The average interest rate on a fixed mortgage for the next five years is already above 6%, which is a significant increase from the same time last year and will result in higher monthly payments for homeowners who need to refinance.

In an effort to slow inflation, the Bank of England has been gradually increasing interest rates.

Mr. Dowden stated his support for the bank’s initiatives and cited an IMF report that stated the United Kingdom was taking “decisive and responsible action” to reduce inflation.

In contrast, he warned that Labour’s “endless borrowing” would lead to price increases.

Ms. Rayner predicted that tenants will bear the brunt of the increased mortgage payments made by their landlords.

Noting that 2023 saw a 116% increase in no-fault evictions, she pressed the government to “finally deliver” on its 2019 manifesto vow to outlaw such practices.

“The chancellor will take all necessary measures to stand behind both mortgage holders and of course take necessary measures for renters,” Mr. Dowden answered.

▶ [Problems to solve]:
1 - List every phrase that appears inside quotation marks in the passage on mortgage rates.
2 - Write what comes next in the passage on mortgage rates, starting after its final sentence.

▶ [Data rows]:

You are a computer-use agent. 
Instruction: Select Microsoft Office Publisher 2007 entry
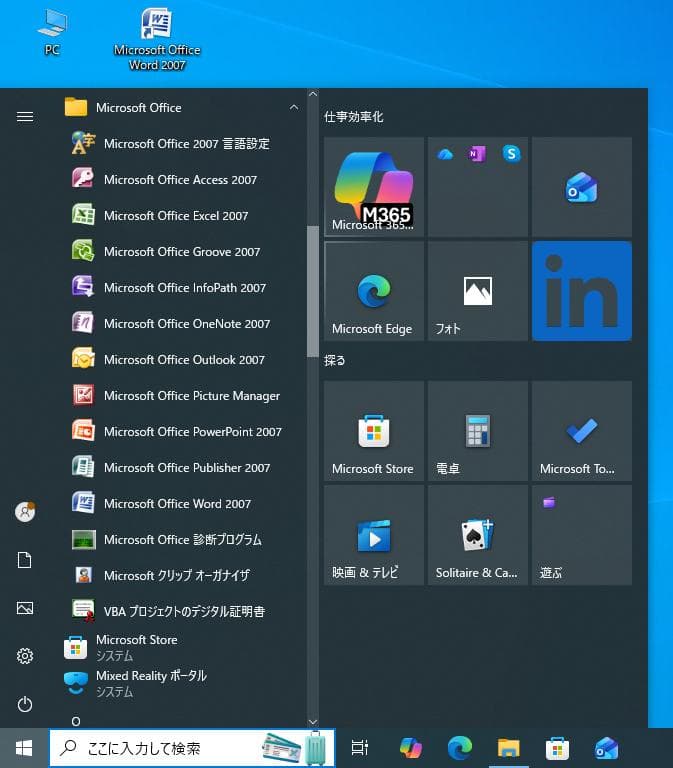[x=186, y=468]
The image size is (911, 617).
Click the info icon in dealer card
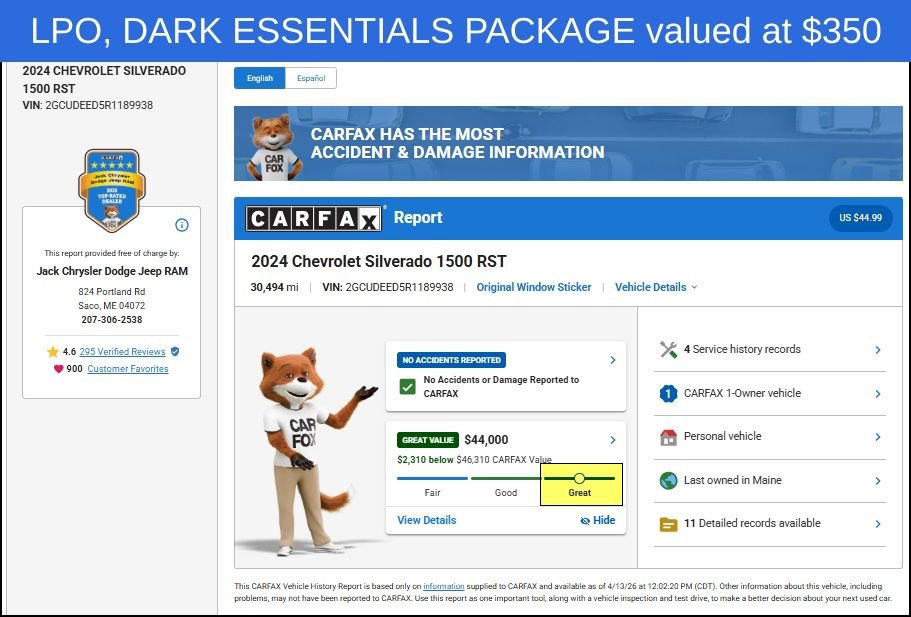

▶ [Outputs]:
1 -
- "decisive and responsible action"
- "endless borrowing"
- "finally deliver"
- "The chancellor will take all necessary measures to stand behind both mortgage holders and of course take necessary measures for renters,"

2 -
Helen Hayes, a Labour MP, brought up the housing situation of a constituent who had committed suicide in May; he was a first-year college student.

His parents were listed as guarantors on his private sector lease, but the agreement stated that their obligations would remain in place even if he were to pass away.

Ms. Hayes requested that this practice be made illegal under the Renters Reform Bill in order to safeguard the well-being of grieving families.

The deputy prime minister called the situation “totally abhorrent” and promised to consider solutions.